Thanks to a “generous grant”, enthusiastic committee, and active Carterton community, a historic rural landmark has a new lease on life.
The West Taratahi Community Hall on Chester Rd is emerging as a hive of activity and a well-used events hub for Carterton locals – which its committee hopes will continue following some significant renovations.
In January, the hall’s committee made a successful bid for funding from the Lotteries Commission – used to cover several upgrades to the 130-year-old building including new kitchen facilities, a heat pump, water filter, and portable wheelchair ramp.

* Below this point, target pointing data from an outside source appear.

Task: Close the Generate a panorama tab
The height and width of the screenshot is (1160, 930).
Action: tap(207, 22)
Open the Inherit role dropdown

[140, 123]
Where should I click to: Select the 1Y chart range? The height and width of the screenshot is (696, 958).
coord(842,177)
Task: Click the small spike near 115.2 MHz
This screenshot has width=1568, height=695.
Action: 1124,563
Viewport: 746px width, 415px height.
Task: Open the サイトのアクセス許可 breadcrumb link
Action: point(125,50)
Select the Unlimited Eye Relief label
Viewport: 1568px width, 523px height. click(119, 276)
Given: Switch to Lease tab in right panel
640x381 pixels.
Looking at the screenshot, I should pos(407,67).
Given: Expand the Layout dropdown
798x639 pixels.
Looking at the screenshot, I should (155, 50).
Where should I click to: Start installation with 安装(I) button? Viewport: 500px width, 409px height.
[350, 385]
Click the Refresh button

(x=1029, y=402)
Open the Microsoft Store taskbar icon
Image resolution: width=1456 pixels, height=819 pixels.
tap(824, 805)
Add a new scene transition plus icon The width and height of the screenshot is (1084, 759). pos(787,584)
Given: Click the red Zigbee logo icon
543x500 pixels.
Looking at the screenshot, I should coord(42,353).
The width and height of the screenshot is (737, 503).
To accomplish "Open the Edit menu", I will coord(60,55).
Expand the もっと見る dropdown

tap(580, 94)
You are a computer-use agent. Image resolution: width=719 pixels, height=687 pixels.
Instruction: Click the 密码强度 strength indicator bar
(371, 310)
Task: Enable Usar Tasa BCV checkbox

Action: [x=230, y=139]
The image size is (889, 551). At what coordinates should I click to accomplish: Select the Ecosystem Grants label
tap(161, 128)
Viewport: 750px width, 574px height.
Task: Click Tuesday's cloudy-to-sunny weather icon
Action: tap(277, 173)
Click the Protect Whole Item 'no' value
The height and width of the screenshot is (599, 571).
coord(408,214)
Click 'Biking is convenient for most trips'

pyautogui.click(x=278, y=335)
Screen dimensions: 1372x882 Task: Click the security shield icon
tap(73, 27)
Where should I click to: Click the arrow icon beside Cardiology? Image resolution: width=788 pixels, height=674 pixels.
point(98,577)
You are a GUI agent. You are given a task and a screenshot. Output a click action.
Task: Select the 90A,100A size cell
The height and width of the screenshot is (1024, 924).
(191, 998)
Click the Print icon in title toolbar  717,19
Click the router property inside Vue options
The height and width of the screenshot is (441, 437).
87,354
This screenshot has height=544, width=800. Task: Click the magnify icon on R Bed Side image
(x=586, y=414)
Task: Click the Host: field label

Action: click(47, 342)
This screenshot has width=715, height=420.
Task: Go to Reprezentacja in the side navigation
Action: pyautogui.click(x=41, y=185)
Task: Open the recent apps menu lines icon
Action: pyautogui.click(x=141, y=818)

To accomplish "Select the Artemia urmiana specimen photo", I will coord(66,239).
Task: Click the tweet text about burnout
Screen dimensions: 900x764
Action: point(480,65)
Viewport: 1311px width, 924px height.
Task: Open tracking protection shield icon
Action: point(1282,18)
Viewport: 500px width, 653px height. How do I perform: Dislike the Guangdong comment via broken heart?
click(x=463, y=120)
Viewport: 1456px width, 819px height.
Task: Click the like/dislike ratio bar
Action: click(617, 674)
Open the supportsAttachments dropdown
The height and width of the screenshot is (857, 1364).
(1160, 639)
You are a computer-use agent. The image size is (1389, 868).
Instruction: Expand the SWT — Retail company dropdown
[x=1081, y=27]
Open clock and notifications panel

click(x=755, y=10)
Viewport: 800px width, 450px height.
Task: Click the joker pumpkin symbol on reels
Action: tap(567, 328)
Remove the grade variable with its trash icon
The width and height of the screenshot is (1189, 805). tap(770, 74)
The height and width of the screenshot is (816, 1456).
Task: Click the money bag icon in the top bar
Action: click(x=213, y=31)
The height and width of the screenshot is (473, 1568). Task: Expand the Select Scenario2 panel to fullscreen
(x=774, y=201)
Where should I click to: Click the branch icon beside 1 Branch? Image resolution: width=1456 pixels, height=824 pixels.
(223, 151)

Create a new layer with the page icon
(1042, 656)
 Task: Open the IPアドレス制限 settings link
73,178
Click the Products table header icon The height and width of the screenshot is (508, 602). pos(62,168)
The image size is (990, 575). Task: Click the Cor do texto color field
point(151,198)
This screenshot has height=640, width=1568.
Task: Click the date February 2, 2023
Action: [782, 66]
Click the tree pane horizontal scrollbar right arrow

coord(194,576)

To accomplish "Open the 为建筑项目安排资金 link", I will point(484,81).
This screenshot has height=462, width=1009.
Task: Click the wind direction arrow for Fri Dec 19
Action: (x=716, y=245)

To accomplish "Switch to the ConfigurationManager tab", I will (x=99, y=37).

The renovations were inspired by renewed interest in the hall as a community facility – now host to various activities, from exhibitions, to family gatherings, to puppy preschools.
The committee is seeking funding for further upgrades, including ceiling insulation and more accessible facilities for the outdoor toilet blocks.
The hall is going against the grain: In recent years, several community halls throughout rural Wairarapa have faced closure, due to lack of funds and limited use, including the nearby Belvedere Hall.
A committee spokesperson said the building’s renaissance is “timely” – considering the role community halls played as emergency hubs during Cyclone Gabrielle.
“Given the recent flooding disasters, centres like this should be retained and used – as it’s during times of crisis that neighbours and community are vital.
“When there is a disaster, community halls can be important places for people to gather and find safety and support.
“Plus, it’s good for social cohesion. Even in rural areas, a lot of people still don’t know their neighbours. Having a shared space for events helps people get to know one another and form relationships.’’
The hall, built in 1894, originally housed the old Taratahi West School, which had a roll of about 25 pupils – many of whom walked to school, crossing several creeks along the way.
One of the Taratahi West alumni, Ian Phelps, attended the school during World War II, and is now an active member of the hall’s committee.
Now 87, Ian cycled to Chester Rd from Masterton to carry out regular cleaning duties and raise the hall’s flag – but had to stop recently, due to increased traffic.
By the late 1960s, a dwindling roll saw the school close its doors, and ownership of the building was returned to the Crown.
The space was used as a community hall, with the rented property on the site – the old schoolmaster’s house – bringing in a consistent income stream.
In the last five years, the committee has worked hard to attract more community interest in the space – starting with clearing the land [which had been used as a rubbish dump] and planting a large native garden.
The hall is now used by a “diverse group of people” – including for band practices, craft groups, fitness classes, a puppy training school on the front lawn, and an exhibition by Carterton painter Kathy Bartlett.
It has also recently been booked for a wedding and a 60th birthday party.
Further, the hall is included as a stop point on the planned Norfolk Road Trail, a multi-purpose walking and cycling trail along Norfolk and Chester Roads.
The hall committee is thankful to the volunteers and professionals responsible for the renovations: Including ArbInnovations, Cooper Farm Services, Rummages, Wairarapa Lawnmasters and local builder Hank Groeneweg.